Axeman
He lifted his axe one last time.
“Come on then!” he cried. “Come taste my steel!”
They rushed him then, dark Drakons, swords flashing in the moonlight,
scaley skin glittering like the stars themselves, hate-filled yellow
eyes glaring at the intruder.
He swung his axe, back and forth, back and forth, felling foe after
serpentine foe. These were the High Drakons, more snake than man,
no legs to speak of but rather long snakelike bodies. Their tails
were as dangerous as their clawed hands, fanged maws, and cruelly
curled swords that sang and flashed in the night.
He dove under a wildly swung sword and found a tail wrapping itself
around him with blinding speed. He chopped at it, his fear and rage
fuelling his strength, and it came loose, its owner hissing out
his dying breath. He found himself alone once more, the five snakemen
dead or dying at his feet.
He ran then, seeking a way out of the temple to their dark gods.

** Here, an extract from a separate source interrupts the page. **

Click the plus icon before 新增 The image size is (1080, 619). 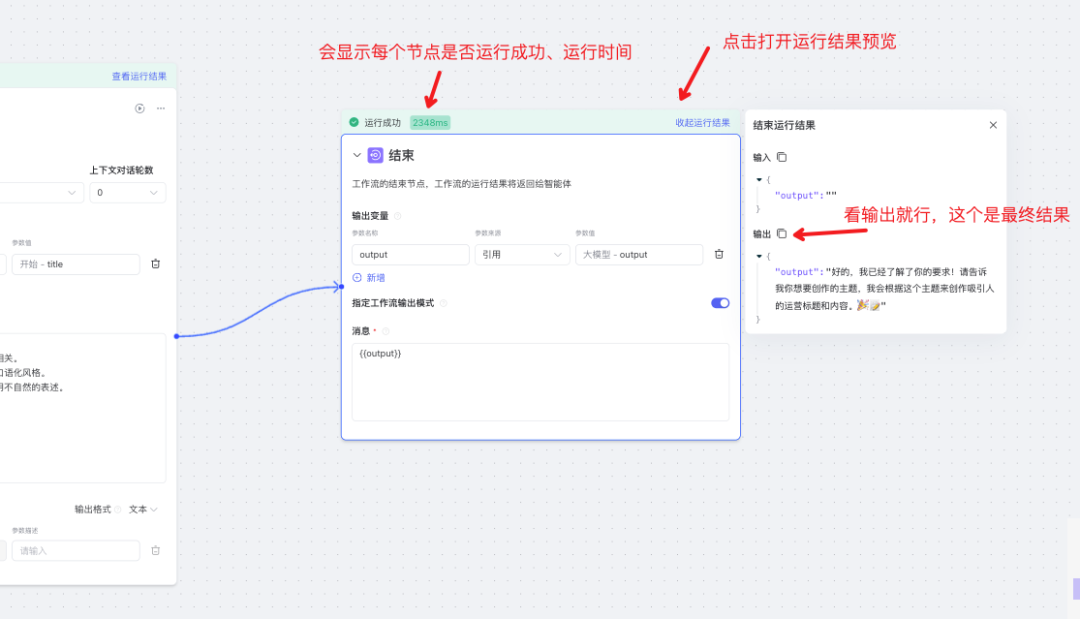355,277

If only he could climb to the window set high in the ceiling of
the cavernous chamber, but no way presented itself.
He had stumbled across the seemingly ruined temple, entered it
seeking forgotten treasure. Instead he’d found an entire nest
of Drakons. An infestation this far North did not bode well for
the Border Kingdoms.
But that was a much lesser concern of his. Immediately before him
lay a struggle for his very survival, and all other considerations
would wait.
He found another staircase. He’d gotten turned around in
the subterranean labyrinth, lost his direction numerous times, but
he thought “up” was a safe bet.
Climbing the stairs he ran into a patrol of Low Drakons, more lizard
than snake. These he knew he could defeat.
Back and forth, his double-bladed axe sang, ending lives with each
dull thunk. Low Drakons were shaped like men, and a dismembered
leg was as sure a way to put a foe down as was taking the lizardman’s
head. He was a demon of battle, a god of war. He defeated the much
clumsier lizardmen with ease and continued to seek his way out of
the ancient, crumbling ruins.
At last he thought he recognized a doorway by the carved beasts
writhing in stone along the lintel. He dove through it, shutting
the door behind him.
As he panted, gasping for breath, he heard the low dry rasp of
a High Drakon slithering along the floor. He turned, and what he
saw made him gasp.
A female. No one had ever seen a female High Drakon and lived to
tell the tale.
From the waist up, she appeared to be a human woman of unsurpassed
beauty, naked and gleaming in the moonlight. Her eyes were simply
beauty itself, drinking in the night, dark and mysterious, seductive
and passionate. She held him spellbound in her gaze.
The last thing he ever heard was the sound of his axe slipping
from his fingers to crash to the stone floor.